## 課題の内容
a. 元の文章に「#」付きの話数で出てくるアニメのエピソードを、話数とサブタイトルの組み合わせですべて挙げよ。同じエピソードは一度だけ書くこと。
b. 記録のうち、「Where should I」を含む行から「pyautogui.click(x=505, y=104)」を含む行までを、空行を除いて番号付きリストに直せ。画像は解答から省くこと。

ぼっち・ざ・ろっく!(アニメ) 原作からの変更点について エピソード強化・人物造形・押し入れの冒険
ひとりと押し入れのモチーフ・猫背のスタイル
エピソードのアレンジ・演出でもっとも印象深かったのは、ぼっちちゃんについて「押し入れ」のモチーフが強調されているところでした。
この物語はぼっちちゃんの回想……小さなころから引っ込み思案でぼっちだった、中学生のときにたまたま見た音楽番組の「陰キャならロックをやれ!」という言葉に感化され、ちやほやされたくてギターを始めた……から始まり、三年の間に超絶技巧を身に付けた今も目論見叶わず、押し入れで孤独にギターを奏で続けるひとりが写されて幕を開けます。続いて流れるOP曲「青春コンプレックス」の映像も、はるか宇宙から家の押し入れでギターを構える彼女にクローズアップされるところからスタートします。「すべてはここからはじまった」というワクワクがありますね。
押し入れは、ひとりにとってまずネガティブな場所(暗く狭い)として描写されます。
ひとり
(それに比べて私は芋ジャージだし クマすごいし 猫背だし
あっ 私かび臭いかも いつも押し入れにいるから… いや防虫剤のにおいだ)
(『ぼっち・ざ・ろっく!』#1「転がるぼっち」)
#6「八景」でお酒に溺れた自分を妄想するところ、原作では布団で寝たきりになっていましたが、アニメだと押し入れに閉じ籠っていて、はがれたアーシャを目にして涙します。#8「ぼっち・ざ・ろっく!」で、就職するものの仕事で失敗して引き籠る自分を妄想するところは、原作だと呻きながら酒を呷ってゲームをしていましたが、アニメだとここでも押し入れに籠って布団をかぶっています。
一方で、押し入れはぼっちちゃんの常軌を逸した研鑽や特異な音楽性・演奏スタイルとも結びつけられています。#4「ジャンピングガール(ズ)」で新曲の作詞をするところは、原作だと部屋の机ですが、アニメだと押し入れで背中を丸めて四苦八苦します。#5「飛べない魚」では、バンドとしての成長とは何か自問しながら押し入れで粛々と練習する画が挟まれています。この二か所は原作にはない描写だけに演出の意図を感じました。そして、特に文学的で美しいと思ったのが「青春コンプレックス」の歌詞、「私うつむいてばかりだ それでいい猫背のまま虎になりたいから」。作者も「最高の歌詞です、テストに出ます 覚えてください」というくらいの白眉のフレーズです。結束バンドはひとりのネガティブでヒステリック、攻撃的な歌詞を喜多ちゃんが明るくパワフルに歌い上げるところがアンビバレントな魅力になっています。そして、ぼっちちゃんのかつての孤独が異様な練習量の原動力になっていて、暗い歌詞が一部の人に深く刺さるという強みに化けているのが「虎」という言葉に表れていると思います。さらに、猫背のビジュアルは#8「ぼっち・ざ・ろっく!」のライブシーンで、演奏にのめり込むのに連れてどんどん前のめりになっていく雄姿にも落とし込まれています。勝手な想像ですが、制作陣がイメージボード・コンセプトアートをきっちり共有して各々の仕事をしたのだと思います。

## 与えられた記録
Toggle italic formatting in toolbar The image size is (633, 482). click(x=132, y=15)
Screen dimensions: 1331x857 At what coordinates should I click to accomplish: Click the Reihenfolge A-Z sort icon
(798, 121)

...

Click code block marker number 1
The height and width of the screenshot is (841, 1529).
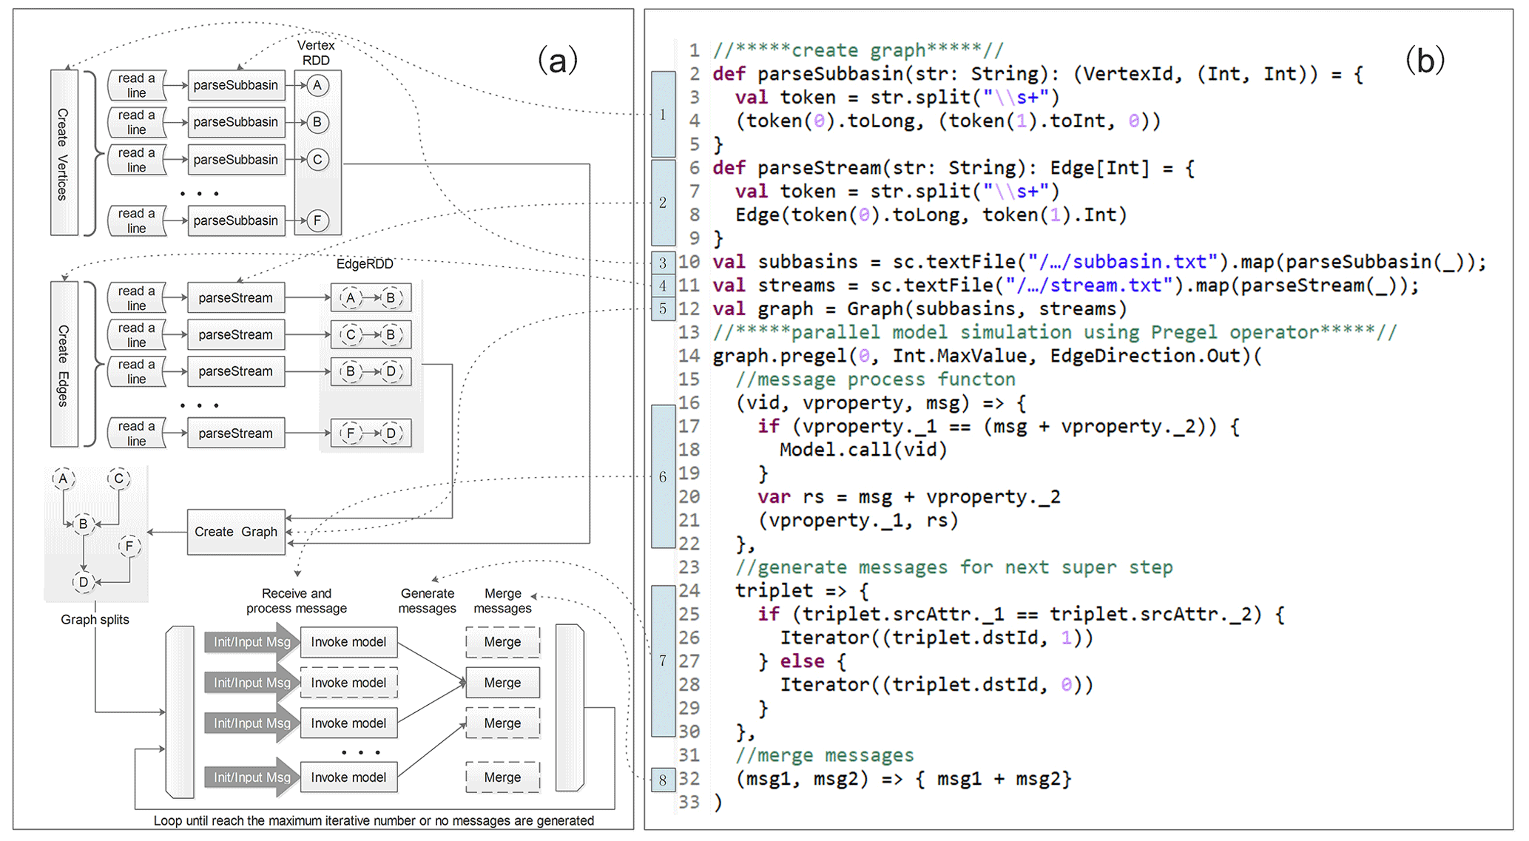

---

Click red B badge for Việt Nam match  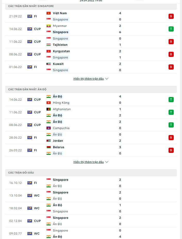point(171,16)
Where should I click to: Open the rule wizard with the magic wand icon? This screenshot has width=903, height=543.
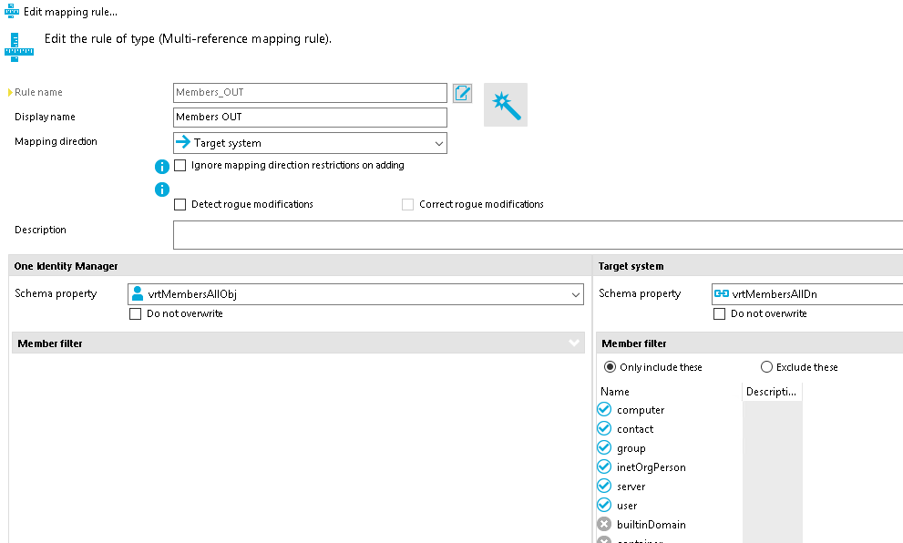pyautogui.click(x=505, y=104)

## 解答
a.
- #1「転がるぼっち」
- #6「八景」
- #8「ぼっち・ざ・ろっく!」
- #4「ジャンピングガール(ズ)」
- #5「飛べない魚」

b.
1. Where should I click to: Open the rule wizard with the magic wand icon? This screenshot has width=903, height=543.
2. pyautogui.click(x=505, y=104)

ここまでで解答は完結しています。